• [Given passage]:
START

The food to seek out in Selcuk, the small town at the gates of Ephesus, is çöp şiş: tiny skewers of marinated lamb roasted over wood coals, the signature dish of this stretch of the Aegean coast south of Izmir. Order those first, then build outward into the region's olive-oil vegetable plates, griddled gözleme, and the fruit wines of the hills above town. Selcuk is a farming town in one of Turkey's most fertile valleys, so the cooking here leans on what grows nearby: tomatoes, herbs, olive oil, lamb, and whatever the Saturday market piled up that week. This is Aegean food, lighter and greener than the meat-heavy fare of central Anatolia, and it pairs naturally with a slow day among the ruins.
Start with çöp şiş, the local skewer
Çöp şiş is the dish to try before any other. It is a specialty of the Aegean region south of Izmir, closely associated with Selcuk and the neighboring town of Germencik, and you will see signs for it all over the district. The skewers are small: a few chunks of lamb plus a piece of fat, threaded onto a thin wooden stick rather than a metal one, then roasted quickly over coals. The meat is marinated first in garlic, tomato, black pepper, oregano, and olive oil, which is why it tastes so much richer than its plain look suggests.

END

• [Recorded data]:
START

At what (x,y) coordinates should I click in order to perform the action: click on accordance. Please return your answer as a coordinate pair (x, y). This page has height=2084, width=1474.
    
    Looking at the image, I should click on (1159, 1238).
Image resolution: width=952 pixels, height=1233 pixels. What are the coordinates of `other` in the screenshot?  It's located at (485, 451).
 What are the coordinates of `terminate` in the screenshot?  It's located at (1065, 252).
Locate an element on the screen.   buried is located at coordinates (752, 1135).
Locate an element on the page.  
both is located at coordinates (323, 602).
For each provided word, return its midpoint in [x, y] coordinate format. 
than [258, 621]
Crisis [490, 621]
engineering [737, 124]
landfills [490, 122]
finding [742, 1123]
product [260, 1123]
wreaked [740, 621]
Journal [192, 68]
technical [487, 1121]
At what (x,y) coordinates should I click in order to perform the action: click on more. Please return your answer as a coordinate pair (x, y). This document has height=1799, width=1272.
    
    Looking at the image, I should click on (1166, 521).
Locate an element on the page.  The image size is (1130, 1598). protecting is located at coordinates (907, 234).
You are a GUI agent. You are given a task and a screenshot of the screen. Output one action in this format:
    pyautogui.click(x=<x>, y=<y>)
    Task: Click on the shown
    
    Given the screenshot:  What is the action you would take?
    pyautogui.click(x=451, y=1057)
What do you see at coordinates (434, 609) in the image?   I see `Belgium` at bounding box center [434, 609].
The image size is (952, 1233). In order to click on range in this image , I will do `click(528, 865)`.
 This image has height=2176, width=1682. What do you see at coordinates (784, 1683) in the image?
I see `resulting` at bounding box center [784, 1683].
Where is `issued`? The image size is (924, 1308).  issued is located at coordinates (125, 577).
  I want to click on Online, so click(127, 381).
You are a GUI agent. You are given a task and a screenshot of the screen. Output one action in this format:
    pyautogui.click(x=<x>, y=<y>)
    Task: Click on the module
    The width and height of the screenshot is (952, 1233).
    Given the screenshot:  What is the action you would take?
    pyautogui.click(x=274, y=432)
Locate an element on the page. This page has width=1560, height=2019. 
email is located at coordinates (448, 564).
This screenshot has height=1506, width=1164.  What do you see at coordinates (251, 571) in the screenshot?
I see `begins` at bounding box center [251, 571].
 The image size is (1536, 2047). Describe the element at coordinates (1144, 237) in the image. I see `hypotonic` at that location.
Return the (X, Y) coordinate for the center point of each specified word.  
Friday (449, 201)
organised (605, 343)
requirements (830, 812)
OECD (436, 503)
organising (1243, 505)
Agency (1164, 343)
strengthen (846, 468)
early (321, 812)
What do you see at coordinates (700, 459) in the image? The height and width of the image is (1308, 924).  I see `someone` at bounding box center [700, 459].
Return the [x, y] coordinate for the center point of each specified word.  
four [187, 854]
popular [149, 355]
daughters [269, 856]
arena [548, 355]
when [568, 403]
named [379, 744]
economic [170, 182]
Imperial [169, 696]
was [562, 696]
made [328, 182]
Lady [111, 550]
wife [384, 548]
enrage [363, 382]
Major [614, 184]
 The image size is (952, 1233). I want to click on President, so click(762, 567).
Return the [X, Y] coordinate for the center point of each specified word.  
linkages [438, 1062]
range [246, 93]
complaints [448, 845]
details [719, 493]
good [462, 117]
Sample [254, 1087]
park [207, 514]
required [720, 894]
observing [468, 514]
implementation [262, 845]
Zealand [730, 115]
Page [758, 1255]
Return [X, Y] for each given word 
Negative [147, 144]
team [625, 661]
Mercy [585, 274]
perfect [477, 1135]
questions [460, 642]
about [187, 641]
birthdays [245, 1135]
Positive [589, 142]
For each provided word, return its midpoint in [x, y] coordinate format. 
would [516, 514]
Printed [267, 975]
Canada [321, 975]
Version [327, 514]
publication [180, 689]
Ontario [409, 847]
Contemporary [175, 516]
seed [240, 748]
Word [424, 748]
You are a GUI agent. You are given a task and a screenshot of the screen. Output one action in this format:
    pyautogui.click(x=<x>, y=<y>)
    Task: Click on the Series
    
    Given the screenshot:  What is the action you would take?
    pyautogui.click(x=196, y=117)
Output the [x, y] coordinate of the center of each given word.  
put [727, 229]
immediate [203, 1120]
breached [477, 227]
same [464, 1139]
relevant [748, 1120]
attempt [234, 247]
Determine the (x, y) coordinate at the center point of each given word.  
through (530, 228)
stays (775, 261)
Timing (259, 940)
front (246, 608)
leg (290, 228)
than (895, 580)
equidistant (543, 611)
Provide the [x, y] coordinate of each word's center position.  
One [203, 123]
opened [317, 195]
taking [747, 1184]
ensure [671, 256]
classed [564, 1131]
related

END

• [Required work]:
(1) Please answer these from the Selcuk food guide:
(a) Besides Selcuk, which neighboring town is çöp şiş closely associated with?
(b) On what day does the market mentioned in the guide take place?
(c) What are çöp şiş skewers threaded onto, instead of a metal stick?
(2) Reproduce the section of the Selcuk food guide starting with "Start with çöp" and going on through "plain look suggests.".

• [Solutions in order]:
(1)
(a) Germencik
(b) Saturday
(c) A thin wooden stick

(2)
Start with çöp şiş, the local skewer
Çöp şiş is the dish to try before any other. It is a specialty of the Aegean region south of Izmir, closely associated with Selcuk and the neighboring town of Germencik, and you will see signs for it all over the district. The skewers are small: a few chunks of lamb plus a piece of fat, threaded onto a thin wooden stick rather than a metal one, then roasted quickly over coals. The meat is marinated first in garlic, tomato, black pepper, oregano, and olive oil, which is why it tastes so much richer than its plain look suggests.